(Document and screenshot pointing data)
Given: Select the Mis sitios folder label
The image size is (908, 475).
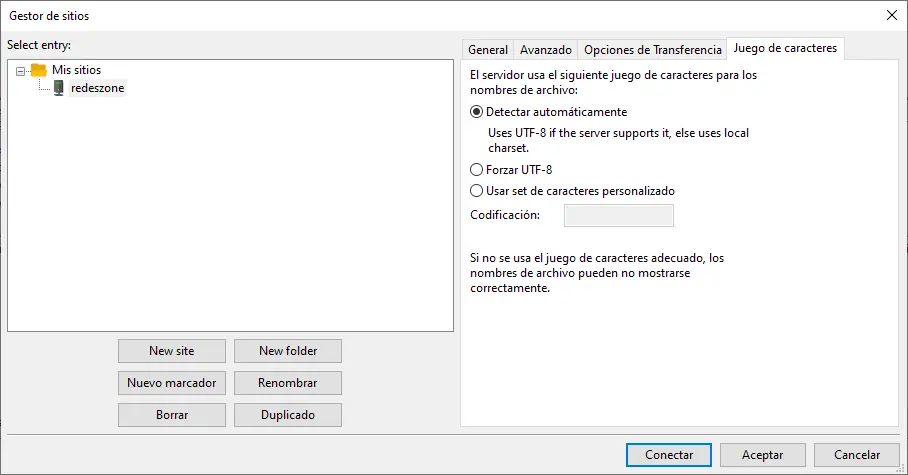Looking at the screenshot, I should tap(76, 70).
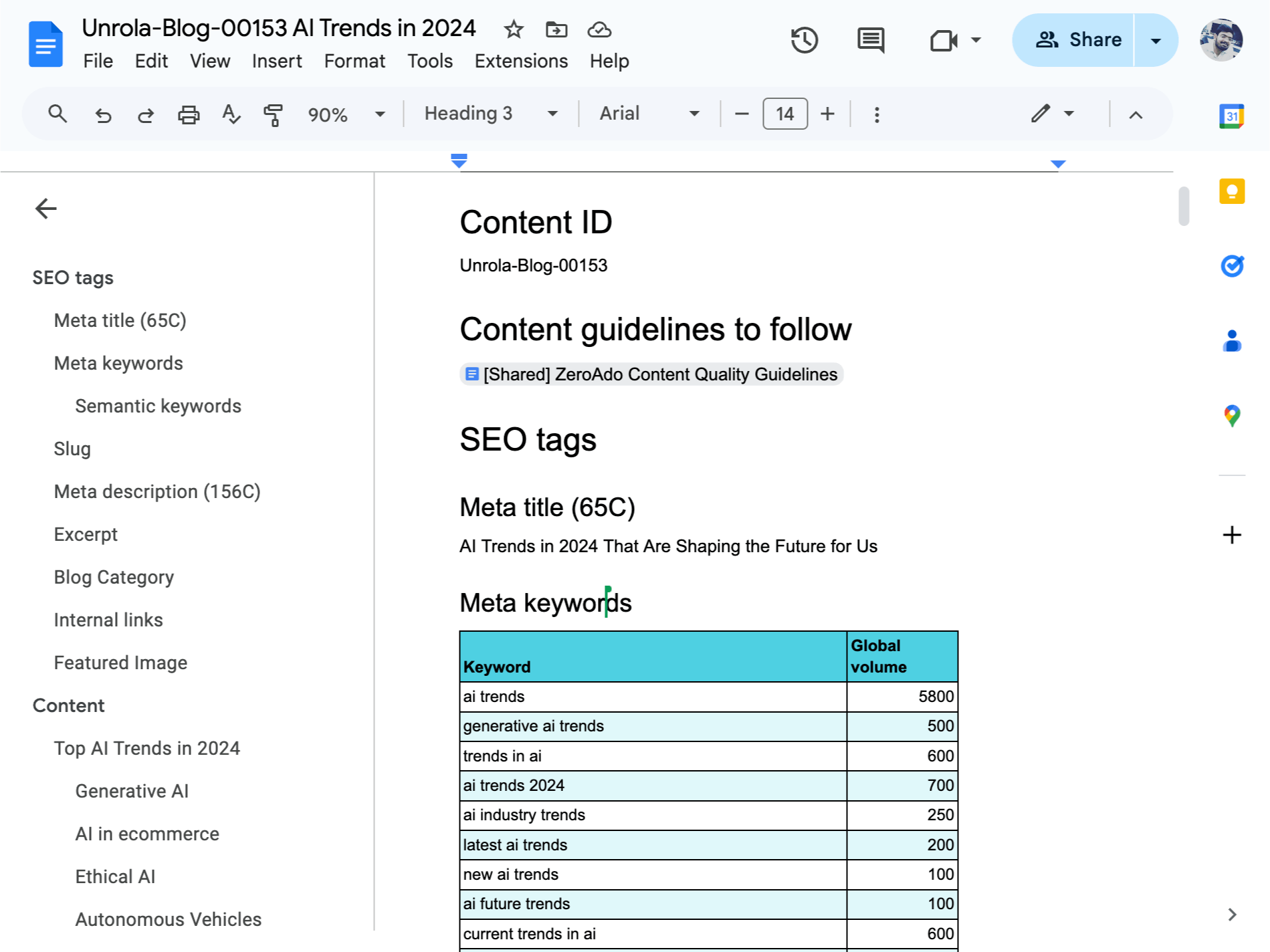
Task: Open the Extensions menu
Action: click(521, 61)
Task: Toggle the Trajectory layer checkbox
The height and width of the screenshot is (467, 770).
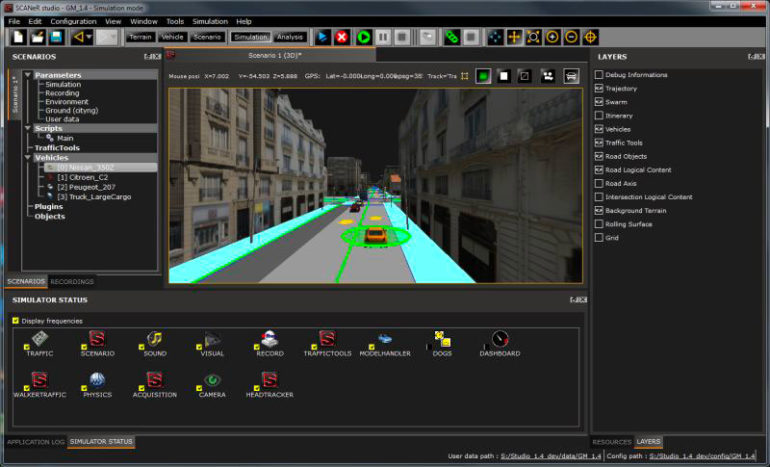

**TO BE DONE:** Put every line of the data into a numbered list, skipping blank lines and leaving out the pictures.

**ANSWER TO THIS EXERCISE:**
1. Given: Select the Mis sitios folder label
2. The image size is (908, 475).
3. Looking at the screenshot, I should tap(76, 70).
4. Task: Open the Extensions menu
5. Action: click(521, 61)
6. Task: Toggle the Trajectory layer checkbox
7. The height and width of the screenshot is (467, 770).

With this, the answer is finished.